When your children leave home, you may feel like your role as a parent has come to an end. Although one of the ‘10 Transition Tips for Empty Nesters’ emphasized that you shouldn’t fix your children’s problems, but you can still lend a hand. One area you can offer some guidance in is in paying off student loans. After all, you’ve probably been in a similar situation before.
Here are some tips to help you do just that!
Know What They Owe
Take the time to sit down and create an organized list of loan servicers your children have got aid from and the amount taken out from each one. Be sure to mark which loans are federal and private. Also note minimum monthly payments and interest rates for each one. This is the first step to tackling the much harder tasks.
Evaluate Their Repayment Options
Depending on your children’s flexibility for repayment, evaluate the number of options. These differ depending on income, household size, and areas graduated from and relocated to. A program in Maine offers student debt relief for graduates who both live and work in their state. Although details differ, the general understanding is that you can subtract your total student loan payments over the year from your state income tax liability.

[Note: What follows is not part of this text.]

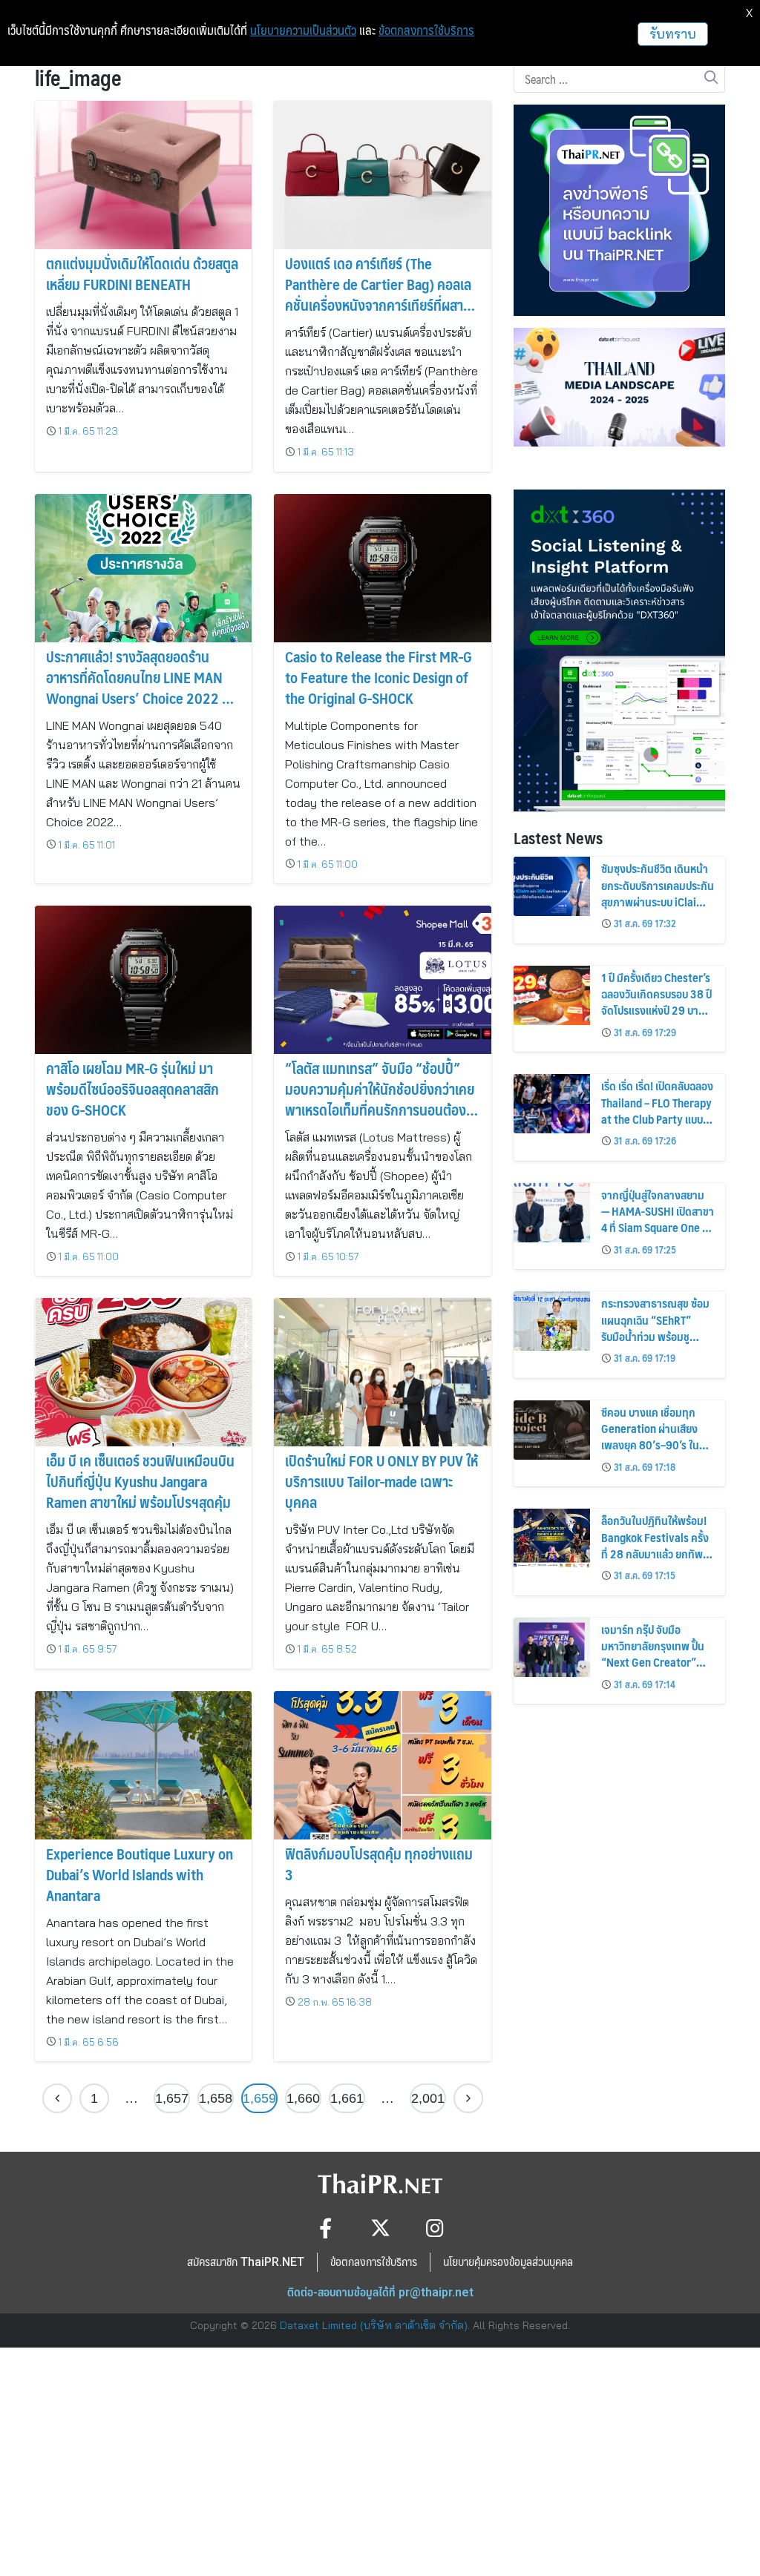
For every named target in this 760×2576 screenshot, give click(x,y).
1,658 (215, 2098)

Get A Handle On Their Future Earning Potential
It can be difficult to financially plan for the future without knowing what type of income your child will have once they graduate. Depending on what they are studying and the sector they are planning to go into, you should be able to get a baseline on average salaries throughout their career. For example, if they are studying to be a Family Nurse Practitioner, you should be able to find out how much do family nurse practitioners earn by doing some research on Google. It will be the same if they’re studying law or economics.

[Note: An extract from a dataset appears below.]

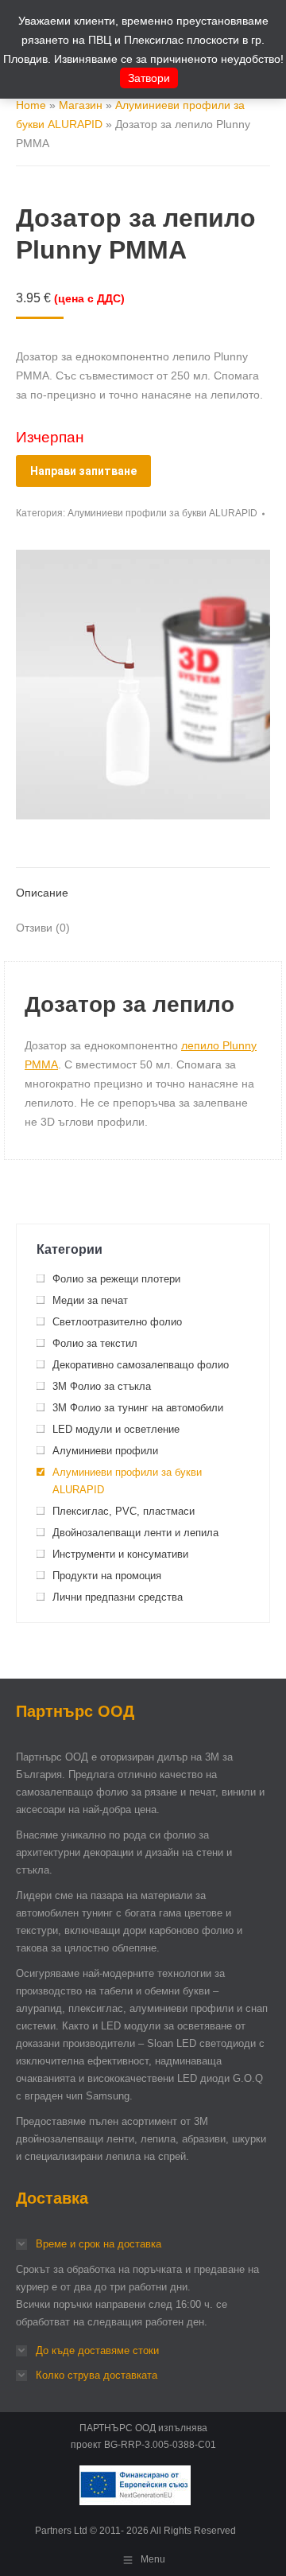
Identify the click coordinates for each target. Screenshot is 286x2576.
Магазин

Consider Refinancing Student Debt
Refinancing means taking out a new and easy loan, something that’s similar to a title loan to pay off an existing one so that you still end up with one monthly payment. In Ohio, for instance, getting title loans approved in Cincinnati usually takes just 24 hours, with a three-year repayment option. Your child can even end up paying less if the new loan has a lower interest rate than the average rate of the old loan.
Encourage Them to Setup Auto-Pay
As your children get older, they learn the importance of having good credit. To avoid hurting their score with late payments, encourage them to setup auto-pay so that payments can be deducted automatically on a monthly basis. You can even get additional perks like a small interest rate deduction from the loan.
Use the Grace Period
As the grace period is the time you don’t have to make a payment, tell your children to leverage this. They can make advanced payments during this time, which will result in less added interest down the road. An article on Washington’s Top News states that most federal student loans give grace periods of up to six months. Consider how this works for your children, and whether or not this can be changed by consolidating their loan. Factor in their job prospects to see if it’s reasonable for them to skip the grace period altogether, or use it as a transitional period.

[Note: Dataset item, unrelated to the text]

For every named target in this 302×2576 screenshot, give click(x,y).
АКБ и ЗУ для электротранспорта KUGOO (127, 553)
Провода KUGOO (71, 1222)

As a parent––albeit an empty nester––your duty to your children never dies. You can still walk them through the most difficult stages of their lives, and they will thank you later.
You may also want to check out How Student Loan Refinancing works.
When you refinance student loans, you consolidate your existing federal and private education loans into a single loan. This new loan does not have an origination fee and typically has a lower interest rate. You can often choose between a fixed or variable rate loan when refinancing.